(selected by Donna Lynas)

Untitled (Morning Light), 2007
Katherine Hymers' work inhabits a fragile world. A peaceful, gentle, taut, hard, sublime, fragile world. Hymers makes the most exquisite performances to camera - appearing alone, at times naked, vulnerable but untouchable and utterly distant.
In 'Untitled (Morning Light)' (2007), shown in a gallery setting on a flat-screen monitor, a young woman lies in bed in a room flooded with sunlight, sleeping and alone. Time passes slowly. The work has been shot with a low quality camera and the surface of the screen shimmers with pixelations- the effect further slows this one viewpoint shot.
Shot off centre, the woman seems contentedly alone in a world of stone flooring and fresh white cotton sheets. Monkish. Pure. Pure that is until a moment of defilement when at last she sits up to reveal herself - her back to camera - and a dog jumps unexpectedly onto the bed. A spell is broken, peace shattered. The dog is the only one of the two to look into the camera and hold our gaze, 'she is mine' he is saying. In dream symbolism the dog is a protector. She was sleeping, therefore is the dog in her dream? And is he protecting her from us? Because we have been caught looking at a woman, naked and alone in bed, waiting for her to do something and not quite knowing what that something will be.
This work represents Hymers' oeuvre succinctly. It is difficult to find the edges in what she does, to be sure of our role. Are we with her or against her? Do we understand? Are we allowed to sympathise, empathise, help? Does she need us at all? I think the answer is - no she doesn't. She may inhabit a solitary world but that world is hers alone and she is both happy and caught within it.
Hymers has a magnetic presence on screen. She is unrelentingly still and doesn't care that we might have to stand and look for 15 or 20 minutes before she gives anything to us. And even then we only get a small clue, a fragment. The rest is up to us.

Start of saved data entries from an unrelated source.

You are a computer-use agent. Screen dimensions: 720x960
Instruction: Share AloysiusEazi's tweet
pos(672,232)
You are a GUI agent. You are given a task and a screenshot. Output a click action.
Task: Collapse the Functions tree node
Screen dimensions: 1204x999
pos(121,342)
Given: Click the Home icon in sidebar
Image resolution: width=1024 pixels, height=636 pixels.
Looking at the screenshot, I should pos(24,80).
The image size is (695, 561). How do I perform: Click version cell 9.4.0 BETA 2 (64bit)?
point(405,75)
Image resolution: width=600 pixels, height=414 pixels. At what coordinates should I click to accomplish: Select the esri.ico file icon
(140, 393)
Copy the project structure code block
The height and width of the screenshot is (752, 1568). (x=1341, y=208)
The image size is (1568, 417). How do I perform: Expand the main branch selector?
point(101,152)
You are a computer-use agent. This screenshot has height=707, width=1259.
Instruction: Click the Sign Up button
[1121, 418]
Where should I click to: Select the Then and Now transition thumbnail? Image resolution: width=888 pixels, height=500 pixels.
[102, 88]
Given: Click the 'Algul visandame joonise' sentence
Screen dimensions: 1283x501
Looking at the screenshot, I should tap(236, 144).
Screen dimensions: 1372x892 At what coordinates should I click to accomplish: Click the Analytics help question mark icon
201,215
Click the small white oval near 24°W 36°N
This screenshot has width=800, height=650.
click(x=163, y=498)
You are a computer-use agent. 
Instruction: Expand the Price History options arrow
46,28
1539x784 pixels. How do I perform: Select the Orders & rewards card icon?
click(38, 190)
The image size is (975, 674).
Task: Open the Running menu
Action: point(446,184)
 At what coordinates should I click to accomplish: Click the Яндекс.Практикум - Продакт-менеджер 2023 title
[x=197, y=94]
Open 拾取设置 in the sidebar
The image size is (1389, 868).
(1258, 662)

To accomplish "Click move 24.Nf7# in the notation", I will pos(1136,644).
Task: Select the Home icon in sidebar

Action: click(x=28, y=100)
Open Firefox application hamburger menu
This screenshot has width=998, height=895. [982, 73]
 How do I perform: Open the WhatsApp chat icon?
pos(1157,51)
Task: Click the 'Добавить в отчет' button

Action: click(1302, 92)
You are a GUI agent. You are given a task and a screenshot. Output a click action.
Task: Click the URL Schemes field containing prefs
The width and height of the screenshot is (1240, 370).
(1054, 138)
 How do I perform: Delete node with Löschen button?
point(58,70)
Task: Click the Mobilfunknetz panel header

Hymers also makes live performances and was most recently included in Glasgow's National Review of Live Art. Here she performed one-to-one in a darkened room, naked, raised on a plinth and following the eyes of the person trapped in the room with her. I didn't see the performance but having seen her work to camera can imagine the intensity and exhilaration of that experience.
Donna Lynas, July 2008
Biography
Since graduating from Chelsea College of Art and Design in 2004, Hymers has continued to develop work across video and performance. In association with Artsadmin, Hymers received mentoring from the artist Franko B in 2005-6, and now has a studio at Wysing Arts Centre in Cambridgeshire. She recently presented a new site specific performance, 'Closer', as part of ANTI Festival in Kuopio, Finland.